Hydrologie und Wasserbewirtschaftung 43. Jahrgang, Heft 1, Februar 1999

Hydrologie und
Wasserbewirtschaftung
43. Jahrgang, Heft 1,
Februar 1999

Autorin/Autor:
Hubert Hellmann

Schlagworte:
Spektrometrie, Kontamination, biochemischer Ölabbau

Anfang der 90er Jahre wurde ein Gelände untersucht, das in den 30er und 40er Jahren im Rahmen an sich normaler Arbeitsvorgänge
als Bauhof und im Rahmen des Hafenbetriebes, vor allem aber von kriegsbedingten Ereignissen durch Teeröl und Dieselkraftstoff
kontaminiert worden war. Für fünf der insgesamt entnommenen zwölf Tiefenprofile werden nachstehend bisher nicht publizierte Einzelheiten der IR-Spektren Interpretation mitgeteilt, wie z.
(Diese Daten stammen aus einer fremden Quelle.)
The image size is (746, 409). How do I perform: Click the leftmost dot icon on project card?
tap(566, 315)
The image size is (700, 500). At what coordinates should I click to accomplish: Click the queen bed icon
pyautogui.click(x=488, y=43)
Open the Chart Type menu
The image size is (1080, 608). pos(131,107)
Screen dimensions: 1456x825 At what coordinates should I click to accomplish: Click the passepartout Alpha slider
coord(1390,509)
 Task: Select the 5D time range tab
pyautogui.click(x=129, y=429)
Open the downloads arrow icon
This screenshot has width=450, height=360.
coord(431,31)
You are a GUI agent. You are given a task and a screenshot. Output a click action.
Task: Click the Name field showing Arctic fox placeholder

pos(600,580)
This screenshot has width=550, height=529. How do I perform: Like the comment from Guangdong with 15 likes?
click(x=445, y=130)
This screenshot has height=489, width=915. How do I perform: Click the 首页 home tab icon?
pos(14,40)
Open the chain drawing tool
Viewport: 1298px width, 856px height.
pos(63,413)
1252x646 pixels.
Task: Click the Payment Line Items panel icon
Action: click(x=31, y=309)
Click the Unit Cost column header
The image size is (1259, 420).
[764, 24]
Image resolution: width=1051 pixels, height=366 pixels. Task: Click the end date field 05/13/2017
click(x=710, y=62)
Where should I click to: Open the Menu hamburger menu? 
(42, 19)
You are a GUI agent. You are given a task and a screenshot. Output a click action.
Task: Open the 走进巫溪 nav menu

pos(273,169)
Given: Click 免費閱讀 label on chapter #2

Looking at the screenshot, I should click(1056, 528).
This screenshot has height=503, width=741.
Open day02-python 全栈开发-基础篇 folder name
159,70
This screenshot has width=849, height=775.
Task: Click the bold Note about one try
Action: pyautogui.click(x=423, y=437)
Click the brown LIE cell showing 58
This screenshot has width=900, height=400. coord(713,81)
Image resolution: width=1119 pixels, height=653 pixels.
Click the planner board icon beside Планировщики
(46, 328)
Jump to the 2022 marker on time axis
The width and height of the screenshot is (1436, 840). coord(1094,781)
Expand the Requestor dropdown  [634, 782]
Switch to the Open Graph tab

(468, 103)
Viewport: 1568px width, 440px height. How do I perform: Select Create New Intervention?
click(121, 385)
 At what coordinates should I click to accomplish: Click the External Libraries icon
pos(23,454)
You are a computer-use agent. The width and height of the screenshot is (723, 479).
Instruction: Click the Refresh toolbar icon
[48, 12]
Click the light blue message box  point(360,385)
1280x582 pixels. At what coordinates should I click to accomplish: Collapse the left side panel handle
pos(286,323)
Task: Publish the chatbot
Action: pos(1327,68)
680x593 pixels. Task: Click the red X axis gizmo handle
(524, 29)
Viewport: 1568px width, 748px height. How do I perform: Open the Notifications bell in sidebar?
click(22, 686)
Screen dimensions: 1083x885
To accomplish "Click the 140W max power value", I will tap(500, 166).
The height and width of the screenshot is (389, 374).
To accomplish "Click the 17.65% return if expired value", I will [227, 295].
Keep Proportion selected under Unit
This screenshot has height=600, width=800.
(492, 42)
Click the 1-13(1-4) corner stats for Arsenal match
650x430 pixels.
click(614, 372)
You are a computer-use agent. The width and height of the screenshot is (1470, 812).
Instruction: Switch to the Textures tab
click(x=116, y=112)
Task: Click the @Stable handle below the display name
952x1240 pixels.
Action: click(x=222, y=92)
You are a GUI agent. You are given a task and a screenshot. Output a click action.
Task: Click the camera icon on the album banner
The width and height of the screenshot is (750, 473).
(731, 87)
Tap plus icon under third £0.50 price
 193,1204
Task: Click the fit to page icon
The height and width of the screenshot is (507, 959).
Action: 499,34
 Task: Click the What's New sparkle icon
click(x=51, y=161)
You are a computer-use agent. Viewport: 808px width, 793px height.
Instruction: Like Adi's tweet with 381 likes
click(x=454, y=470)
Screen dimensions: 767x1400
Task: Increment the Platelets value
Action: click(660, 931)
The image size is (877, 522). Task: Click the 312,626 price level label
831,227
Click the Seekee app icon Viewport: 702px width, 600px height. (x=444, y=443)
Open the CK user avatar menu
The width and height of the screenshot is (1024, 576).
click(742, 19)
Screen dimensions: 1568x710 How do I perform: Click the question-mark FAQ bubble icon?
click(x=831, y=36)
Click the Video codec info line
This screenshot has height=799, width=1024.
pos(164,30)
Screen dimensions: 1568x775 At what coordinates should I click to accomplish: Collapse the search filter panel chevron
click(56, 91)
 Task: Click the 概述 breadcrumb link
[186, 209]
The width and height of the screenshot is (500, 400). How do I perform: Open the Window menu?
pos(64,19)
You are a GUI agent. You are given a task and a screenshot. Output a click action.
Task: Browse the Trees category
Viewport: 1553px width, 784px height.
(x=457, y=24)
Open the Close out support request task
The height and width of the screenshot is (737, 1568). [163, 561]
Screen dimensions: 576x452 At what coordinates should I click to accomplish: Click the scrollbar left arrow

B. die Charakterisierung des KW-Typs (Dieselöl, Teeröl, biogene
Kohlenwasserstoffe) und, fallweise, der Nachweis eines biochemischen Ölabbaus im Boden. Darüber hinaus dienen die IR (Teil-)Spektren im Wellenzahlenbereich 2800 … 3200 cm- 1 zur I R-spektrometrischen Quantifizierung der lokalen Kontaminationen. Auf die besondere, probenbezogene Extraktion wie auch des clean ups wird kurz eingegangen. Aspekte der Bewertung und Sanierung werden nicht eigens angesprochen.